Comparison with reforms in Australia
A note to the Term of Reference states that the Review will consider the experience in other common law jurisdictions outside the UK, picking out Australia as a key example “given the legislative changes made there”. It is therefore possible that the Review will consider the federal legislation introduced as part of the administrative law reforms in Australia in the 1970s, called the “Administrative Decisions (Judicial Review) Act 1977” as well as various state and territory equivalents introduced subsequently. This legislation was designed to simplify the remedies available to the court and simplify the procedure for judicial review. The federal legislation codified the common law grounds of judicial review into a simple, non-exhaustive list of grounds and conduct that are reviewable. The legislation clarified that both “decisions” and “conduct” are reviewable. It granted a statutory right to reasons for a decision (which was not available previously), amongst other things. The reforms in Australia also established a Federal Administrative Appeals Tribunal which allows for an independent merits review for specified decisions, a trend that has been followed in most states and territories.
It is, however, important to bear in mind that the Australian legislation was introduced in the 1970s, prior to significant developments in modern administrative law, in order to overcome what was then considered in Australia to be a technical, narrow and complex process for seeking judicial review with opaque grounds. There were also specific constitutional limitations in Australia that led to the enactment of the judicial review legislation.
The Australian legislative solution has also not been without criticism. Some commentators consider that codifying grounds and procedures in statute has had a stultifying effect on the development of judicial review compared with a pure common law system. Further, a separate avenue for judicial review exists under s 75(v) of the Australian Constitution which is constitutionally protected. Different rules on areas such as standing and justiciability operate between the two systems, and s 75(v) review cannot be ousted by a privative clause. This has led to parties commencing proceedings under both avenues and suggestions of a “fragmented” system of judicial review in Australia.

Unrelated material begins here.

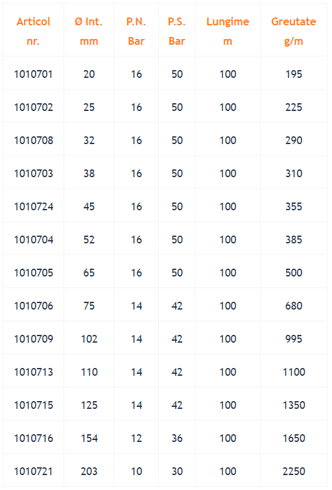Click the 2250 weight value
This screenshot has height=490, width=332.
pyautogui.click(x=294, y=471)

The Terms of Reference highlight that there is much scope for the Review to result in change to the judicial review process and substantive public law, whether for better or worse. It is notable that there has been no discussion about whether there will be a consultation on any changes or reform proposed by the Review. Given the importance of many of the issues contained in the Terms of Reference, it is envisaged that many organisations and individuals would want to seek to feed in their views to the Government and other Parliamentarians on these topics.
Whatever reform is ultimately decided upon and introduced, will have long-term and far-reaching consequences for any future governments, whichever party they are from. There will be those who might not want to see many judicial reviews of Governments and local authorities governed by one party who might in due course be rather more pleased to see court challenges to administrations controlled by another party. Given the changing control of administrations over the course of time this is a point everyone will need to bear in mind.